WAIT: Don't read this one yet. Read the REVISED version. Then come back and read this one, and see how I incorporated the comments into the revision.
#FridayFlash: Pot of Gold
by Tony Noland
Captain Charlton absently thanked the deck steward and took a careful sip at the straw before he stuck the fresh mug of coffee to the side of his console. Floating out there in the silence, a quarter of a million miles away from the Barack Hussein Obama, the alien device was charging up; the telemetry said whatever it was supposed to do, it would happen soon. Hence the mug. Nothing helped calm down a nervous bridge crew like seeing the old man drink a cup of coffee. His crew was the best, but waiting was hard on young men.
They'd sent the signal more than an hour ago, in the exact sequence specified by the pictoglyphs on the original signpost artifacts. There was no way to know how long it would take for a response from the device, the one somebody had dubbed the pot of gold. It was clearly waking up, but it wasn't clear what would happen when it did. The pictoglyphs instructions had been incomprehensible on that point. Whatever it was, it was drawing a lot of power from somewhere. The readings on screens all over the bridge were starting to blink red. Charlton detached his mug from the velcro and sipped at his coffee, making a point to slurp audibly.
It had only taken a few years to decipher the signposts after they'd been discovered floating out at the Sun-Earth LaGrange points. They were inert, with no internal mechanisms even on a nano scale. They were just hollow dodecahedral blocks of diamond-coated titanium, with thousand of glyphs etched into the twelve faces - references to universal physical constants, mathematical relationships and astronomical data from the solar system.
The signposts were almost a million years old, and had been parked in a stable orbit that would be a natural stopping point for any technological culture that happened to develop on Earth. They were clearly a calling card, and they had used universal language to say that something even better and more wonderful awaited among the Trojan asteroids at the hindward Sun-Jupiter LaGrange point. It had even given the instructions on how to activate it, the radio frequencies and codes to use.
And so here we are, the Captain thought. Waiting for it to wake up. At that moment, his central control panel started to flash. He replaced his mug so it wouldn't float away.
"Captain!"
"I see it, Lieutenant."
The pot of gold device was glowing bright blue and then a long line of sparkling plasma shot from it, zipping outward until it was more than two miles long. The line vibrated like a trace on some enormous EKG, then split along its length and opened up. Where there had been a line there was now a circle, a huge glowing disc.
And through the disc flew a fleet of spaceships. Ugly, bulbous things, spiked with gun turrets and missile launch tubes. Through the radio static, a blast of noise came from the ships, flooding the entire radio spectrum. The whining howl repeated three times before the translators kicked in.

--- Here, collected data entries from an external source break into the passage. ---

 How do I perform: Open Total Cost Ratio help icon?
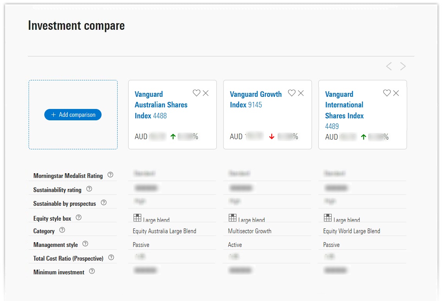[x=111, y=257]
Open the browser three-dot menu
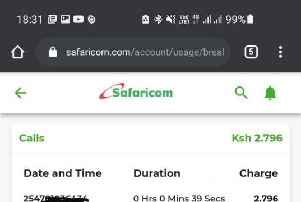Screen dimensions: 301x202 click(x=280, y=52)
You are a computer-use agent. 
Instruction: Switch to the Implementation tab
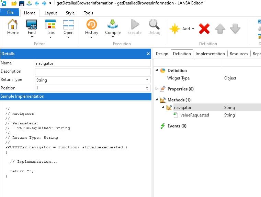pyautogui.click(x=210, y=54)
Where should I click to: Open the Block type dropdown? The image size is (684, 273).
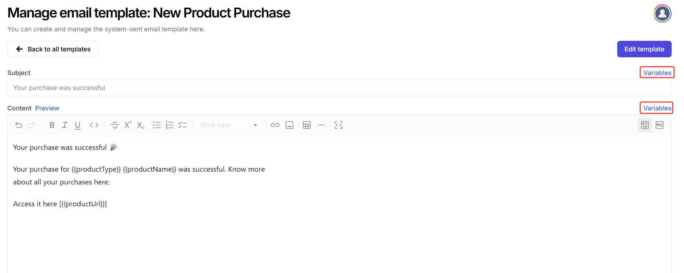point(229,125)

"- claim this system for the Chiorran Empire! Your civilization now belongs to his Highness Emperor Urchtrekkk-ahn! You will live as slaves of the Empire or die as enemies of the Empire! We claim this system for the Chiorran Empire! Your civilization now belongs -"
"Turn that off, Lieutenant."
"Yes sir! We're being scanned, sir! Orders, sir?"
"Stand by."
Captain Charlton's finger rested next to the red button on his console. He waited.
The Chiorran slaver fleet emerged and immediately turned to form ranks. As they did so, the engines of first one ship, then another, then all, flared brightly as they began to tumble and twist out of control. Two of the larger ships, caught in the grip of forces far more powerful than even their titanic drive units could overcome, crashed into each other and were torn to pieces. One by one, every ship that came through stalled, tumbled and fell into crushing destruction.
The translators couldn't keep up with the rapidly shifting shrieks and howls being transmitted.
After 30 minutes, it was over. There was nothing left of the fleet of would-be slavers and conquerors. Every ship had disappeared into the crushing depths below.
"Lieutenant."
"Sir!"
"It would appear they expected us to activate the device out among the asteroids instead of hauling in back here into a low orbit above Jupiter first."
"Sir, yes sir!"
"Send the missiles back through that gate or portal or whatever it is. Alternate conventional one hundred megaton warheads with thirty megaton fast neutron warheads, at one minute intervals. Follow up every tenth salvo with reconnaissance drones. Tell the marines to deploy immediately. Use a fast drop to get down there and get through. I want a beachhead secured on the other side."
"Yes sir!"
Charlton sipped his coffee.
"Oh, and somebody tell the diplomatic attache to stand down. We won't be needing him for a few days. At least."